On a team that is so far heavily laden with guards, the St. John’s Edge feel they’ve addressed a need up front with the signing of an NCAA Division I college product in 6-8 Nick Banyard.
“He’s a very intriguing player,” Edge interim general manager Carl English said this week. “He certainly fills a need. He’s very athletic … a very good scorer.”
As the Edge inch towards the opening of training camp Nov. 3 in Grand Falls-Windsor, the team was busy the past couple of days getting Texas native Banyard, who played out his college ball at the University of Central Florida, under contract, while also acquiring the rights to Guillaume Boucard from the Sudbury Five for cash considerations.
The leaves the Edge with 11 players on the roster. English, who’s busy getting himself ready for another season in the National Basketball League of Canada, said the goal is to bring 15 players into camp.
St. John’s will start the season with 12 players “for sure”, maybe 13.
“We’re not done yet,” he said. “There are still a few more pieces to come together.
“We’re heavy at the guard spot. Maybe there could be a trade or two. There’s still some time.”
In Banyard, the Edge are getting a player who started his NCAA career at New Mexico, transferred to Illinois State, where he graduated with a degree in sociology, before clewing up his college basketball career at Central Florida in Orlando.
Banyard made his pro debut last season with Rayos de Hermosillo of the Mexican league, averaging 13 points and seven rebounds through nine games.
“We need the size,” English said. “A lot of teams are going small now, but this guy is athletic, can run and can guard multiple positions.”
Currently, the Edge have seven guards listed on the roster, not including Boucard. They are English, Junior Cadougan, Maurice Jones, Drew Cushingberry, Kevin Zabo and returnees Jarryn Skeete and Desmond Lee.
If Banyard is an “intriguing” player, so too is the Edge’s lone centre listed on the roster, 7-2, 290-pound Satnam Singh, a former-second-round draft pick of the National Basketball League's Dallas Mavericks and the first player born in India to be drafted by an NBA team.
Singh has experience in the G-League, which is seen as the NBA’s minor-league arm, and has represented India internationally in three Asian championships.
English, last year’s league MVP, Cadougan, who was a starter on the two-time defending NBL Canada champion London Lightning, Jones, the 2017 NBL Canada rookie of the year, and 2012 NBL MVP Gabe Freeman are established stars in the circuit.

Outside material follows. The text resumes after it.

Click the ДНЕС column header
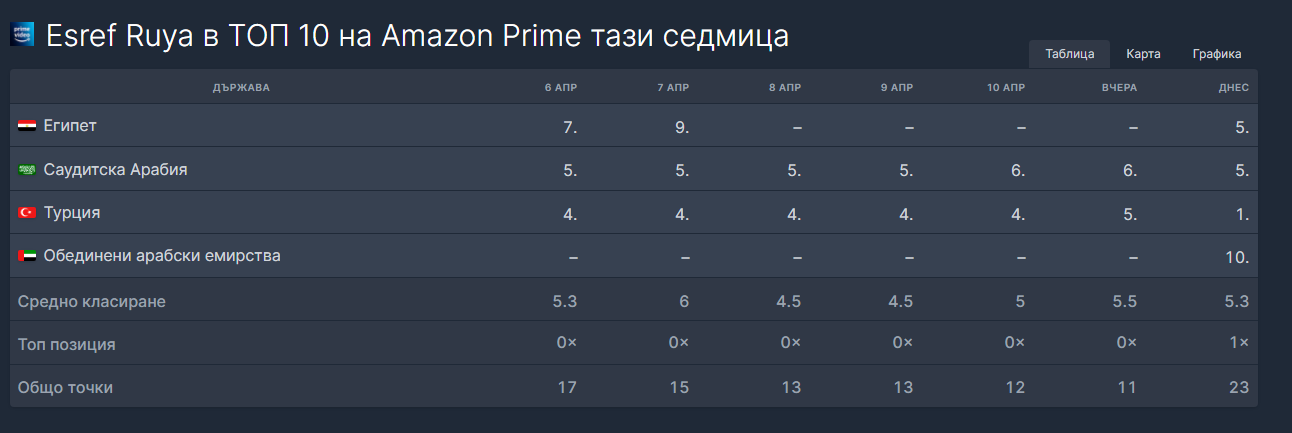The height and width of the screenshot is (433, 1292). (1233, 88)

You could add the name of Boucard if the Edge get him under contract.
Toiling for the Niagara River Lions last season, the Montreal native, via Ottawa’s Carleton University, scored 14.1 points per game and his 7.9 rebounds a game were sixth overall in the league.
“He was tough to play against,” English said. “I liked how he guarded me. I really like him. He’s Canadian, too, which makes it even better.”
NBL Canada teams must have five Canadians on their 12-man active rosters.
Boucard, said English, was playing in Finland but was cut. He’s since resurfaced in the Czech Republic.
“The question is can we get him out of there,” English said.
Before the Edge hit the highway for training camp in central Newfoundland, players will be undergoing medicals Oct. 28-29 at Mile One Centre.
It’s around that time the Edge will be unveiling their new Nike jerseys. While St. John’s will continue to sport the blue and gold colours, a new jersey has been designed, in part because the league requires teams to have numbers on the front of their jerseys in addition to the back.